DOCUMENT SEGMENT →
☆ ☆ ☆ ☆ ☆

New plant-based material paves the way for water decontamination
Ensuring the availability of freshwater is a global challenge, with 80% of the world’s population at risk of water scarcity or insecurity. Moreover, water plays an essential role in the balance of ecosystems and the preservation of biodiversity across the planet.
Water pollution is one of the major challenges of today’s society, particularly as a consequence of new anthropogenic pollutants called Emerging Organic Contaminants (EOCs).
EOCs include pharmaceuticals, personal care products, dyes, pesticides, veterinary and industrial products, and their presence can have negative effects on living organisms, even at low concentrations, on the order of micrograms to nanograms per liter. More than 200 pharmaceutical products have been found in river waters. Recent studies revealed environmentally worrisome concentrations of pharmaceutical pollutants in more than a quarter of 1,052 locations analyzed in 104 countries (2). This fact, coupled with the low removal rates (<50%) of many of the currently implemented WWTP technologies, has led to interest in alternative removal methods, including the use of adsorbents.
Although methods for treating water with EOCs have been proposed, they do not achieve sufficient removal, so new, more efficient alternatives must be sought.
In this context, researchers from Institute IMDEA Energy’s Advanced Porous Materials Unit, in collaboration with Stockholm University, have developed a new highly porous and stable material called SU-102, which is synthesized from zirconium and ellagic acid, an edible polyphenolic compound, highlighting the possibility of creating stable, high-performance multifunctional materials from sustainable plant components.
The SU-102 material is designed to remove EOCs from water, including the actual effluent from an urban wastewater treatment plant (WWTP). This material retains cationic EOCs with particularly high efficiencies; of the 17 pharmaceutical EOCs detected in the WWTP effluent, all 9 cationic species were removed with efficiencies between 79.0 and 99.6%, highlighting the importance of loading in the material structure for selectivity. As an additional mechanism of EOCs removal, the SU-102 material was able to photodegrade the antibiotic sulfamethazine using visible light.

☆ ☆ ☆ ☆ ☆

Stored data →
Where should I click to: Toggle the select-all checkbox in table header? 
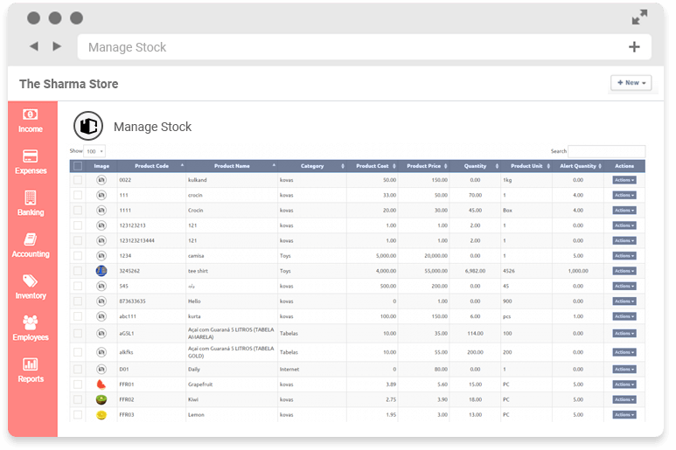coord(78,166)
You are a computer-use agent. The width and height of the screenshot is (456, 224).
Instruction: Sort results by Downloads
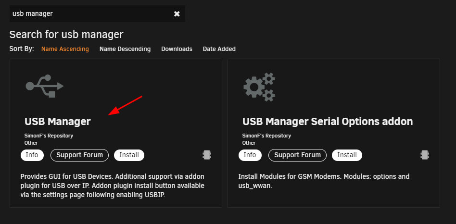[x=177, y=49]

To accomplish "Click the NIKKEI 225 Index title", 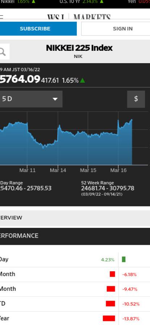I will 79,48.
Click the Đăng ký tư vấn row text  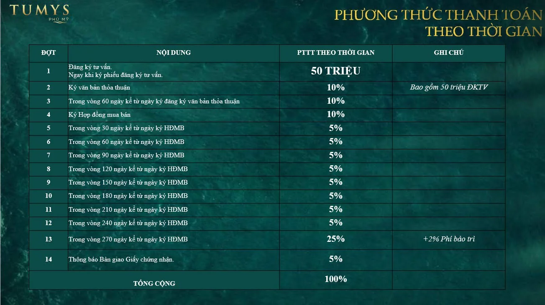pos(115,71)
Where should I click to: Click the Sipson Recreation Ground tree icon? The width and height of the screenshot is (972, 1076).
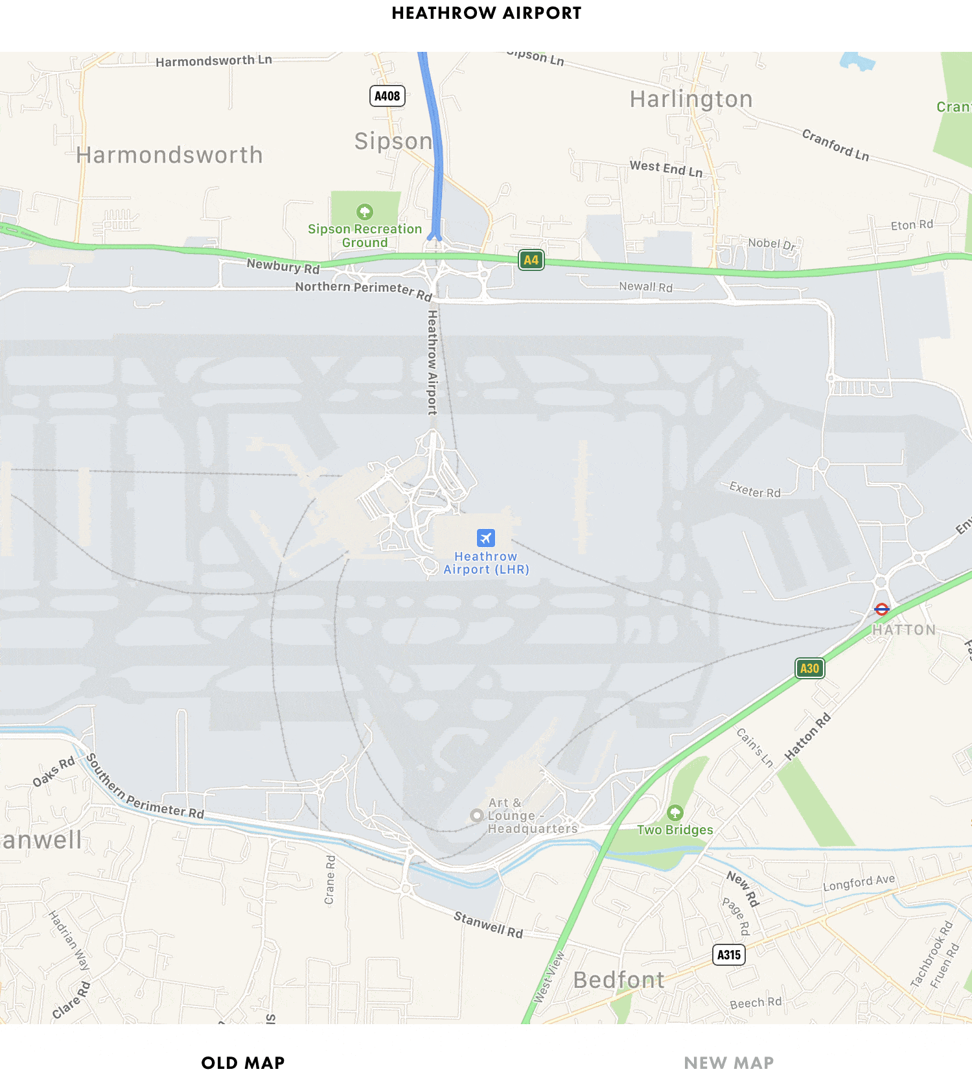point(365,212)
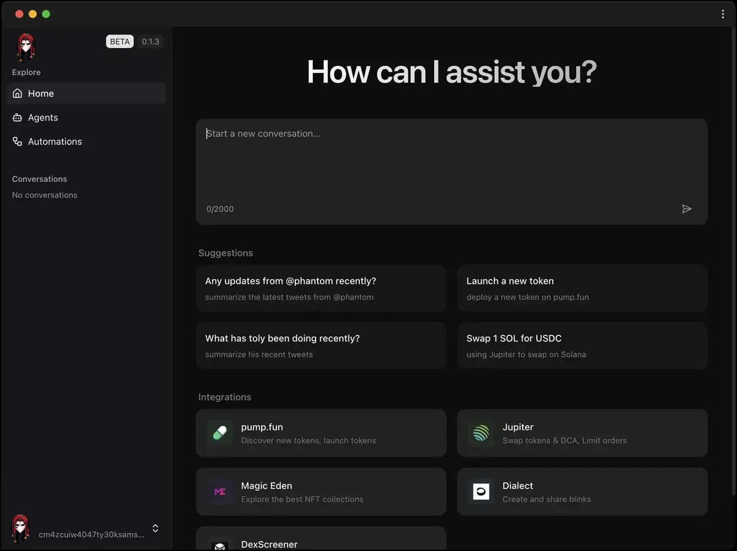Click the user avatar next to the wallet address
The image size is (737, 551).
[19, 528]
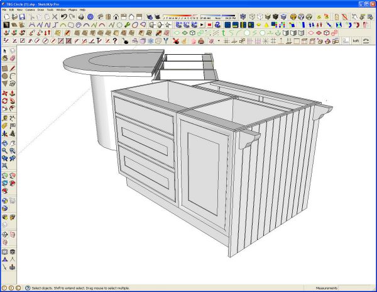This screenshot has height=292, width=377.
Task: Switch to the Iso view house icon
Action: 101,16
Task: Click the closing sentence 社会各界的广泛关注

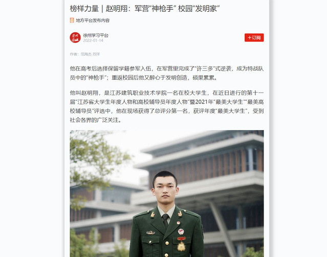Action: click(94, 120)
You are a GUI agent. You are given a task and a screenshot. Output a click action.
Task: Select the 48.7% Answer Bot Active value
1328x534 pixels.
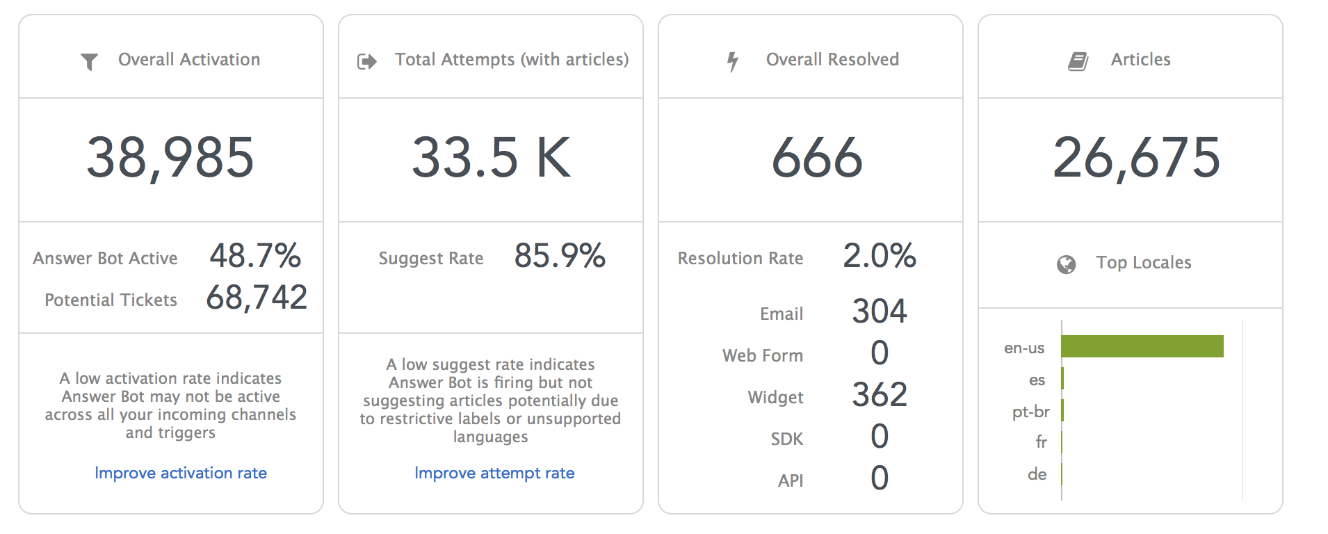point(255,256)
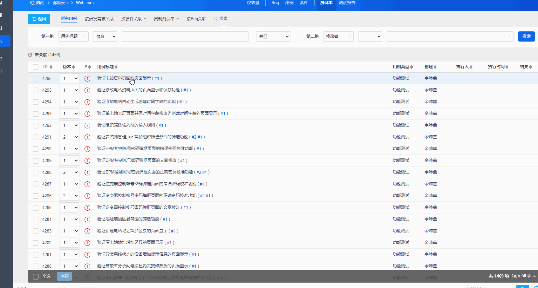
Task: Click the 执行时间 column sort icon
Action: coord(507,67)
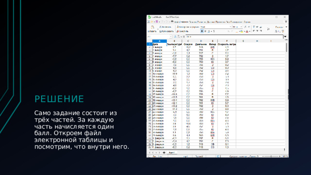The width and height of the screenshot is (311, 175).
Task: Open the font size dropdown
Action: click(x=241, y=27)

☆ ☆ ☆ ☆ ☆

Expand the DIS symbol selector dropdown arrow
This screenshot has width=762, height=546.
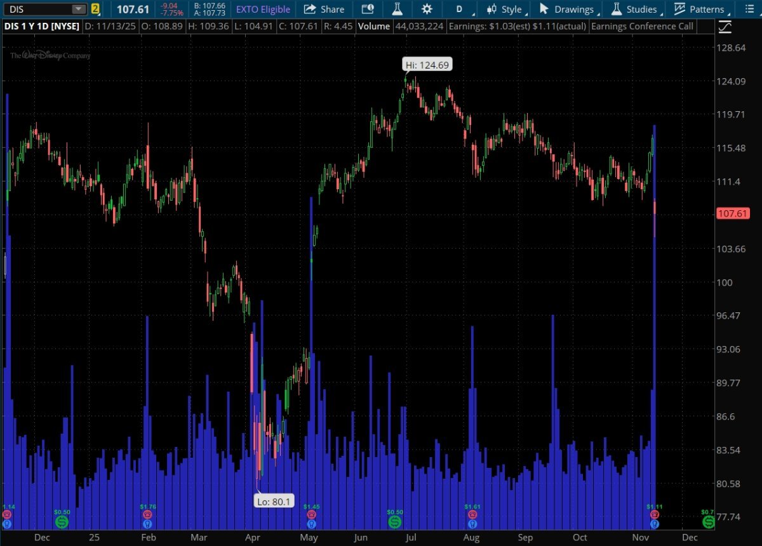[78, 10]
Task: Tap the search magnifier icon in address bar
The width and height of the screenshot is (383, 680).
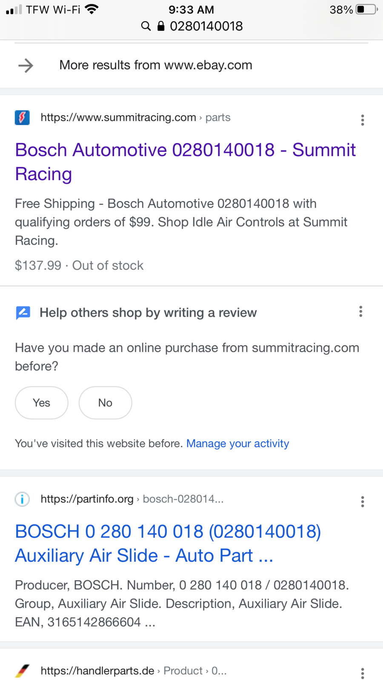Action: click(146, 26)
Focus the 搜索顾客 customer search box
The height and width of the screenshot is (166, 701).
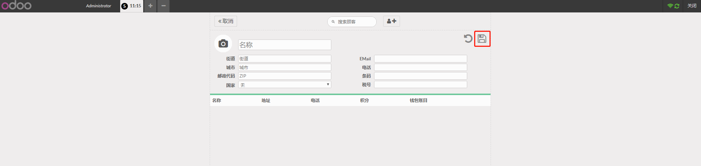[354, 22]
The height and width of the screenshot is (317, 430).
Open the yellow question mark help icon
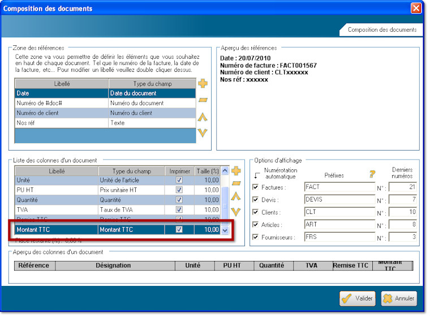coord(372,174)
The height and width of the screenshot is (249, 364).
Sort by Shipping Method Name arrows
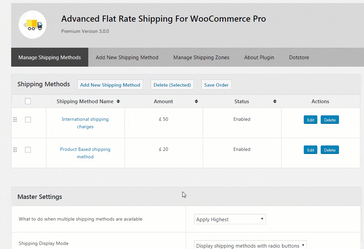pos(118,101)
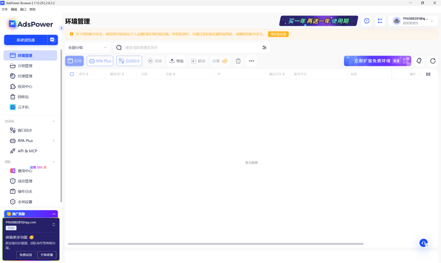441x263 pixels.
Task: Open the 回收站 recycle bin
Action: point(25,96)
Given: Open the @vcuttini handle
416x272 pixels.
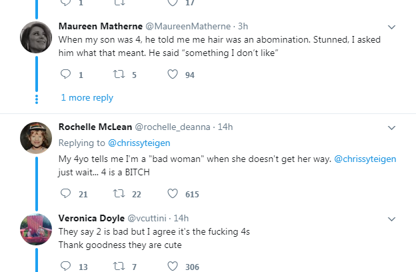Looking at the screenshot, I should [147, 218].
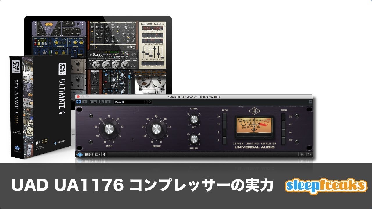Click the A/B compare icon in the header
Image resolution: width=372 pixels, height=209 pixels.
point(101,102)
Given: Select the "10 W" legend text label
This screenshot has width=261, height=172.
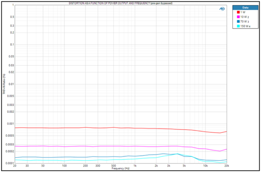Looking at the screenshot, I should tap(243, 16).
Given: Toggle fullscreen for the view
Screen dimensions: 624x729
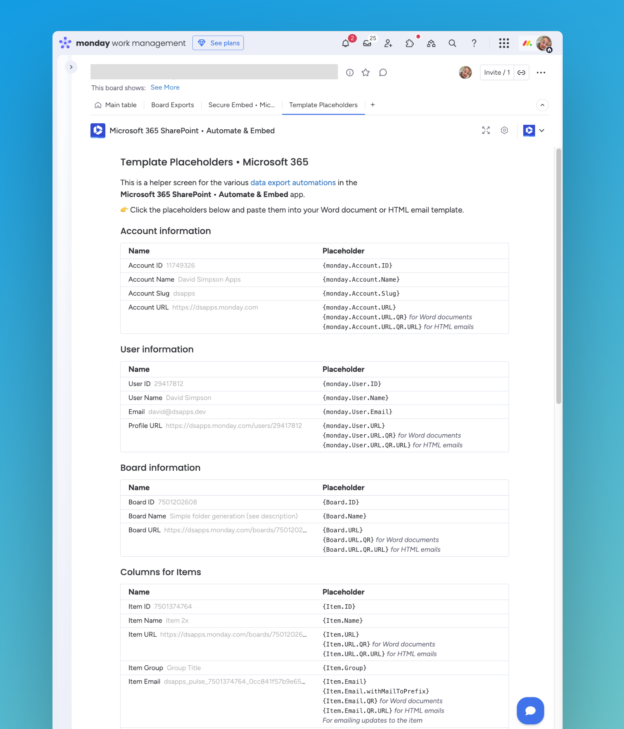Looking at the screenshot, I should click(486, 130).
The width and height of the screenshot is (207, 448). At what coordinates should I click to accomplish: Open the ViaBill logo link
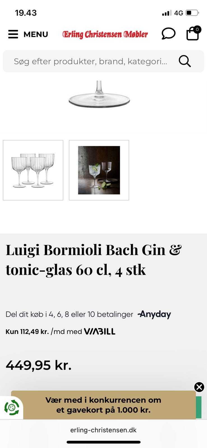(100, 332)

☆ ☆ ☆ ☆ ☆

Duplicate the full text on the plant-based material for water decontamination, word for word. The rows are unrelated to the text on plant-based water decontamination.

New plant-based material paves the way for water decontamination
Ensuring the availability of freshwater is a global challenge, with 80% of the world’s population at risk of water scarcity or insecurity. Moreover, water plays an essential role in the balance of ecosystems and the preservation of biodiversity across the planet.
Water pollution is one of the major challenges of today’s society, particularly as a consequence of new anthropogenic pollutants called Emerging Organic Contaminants (EOCs).
EOCs include pharmaceuticals, personal care products, dyes, pesticides, veterinary and industrial products, and their presence can have negative effects on living organisms, even at low concentrations, on the order of micrograms to nanograms per liter. More than 200 pharmaceutical products have been found in river waters. Recent studies revealed environmentally worrisome concentrations of pharmaceutical pollutants in more than a quarter of 1,052 locations analyzed in 104 countries (2). This fact, coupled with the low removal rates (<50%) of many of the currently implemented WWTP technologies, has led to interest in alternative removal methods, including the use of adsorbents.
Although methods for treating water with EOCs have been proposed, they do not achieve sufficient removal, so new, more efficient alternatives must be sought.
In this context, researchers from Institute IMDEA Energy’s Advanced Porous Materials Unit, in collaboration with Stockholm University, have developed a new highly porous and stable material called SU-102, which is synthesized from zirconium and ellagic acid, an edible polyphenolic compound, highlighting the possibility of creating stable, high-performance multifunctional materials from sustainable plant components.
The SU-102 material is designed to remove EOCs from water, including the actual effluent from an urban wastewater treatment plant (WWTP). This material retains cationic EOCs with particularly high efficiencies; of the 17 pharmaceutical EOCs detected in the WWTP effluent, all 9 cationic species were removed with efficiencies between 79.0 and 99.6%, highlighting the importance of loading in the material structure for selectivity. As an additional mechanism of EOCs removal, the SU-102 material was able to photodegrade the antibiotic sulfamethazine using visible light.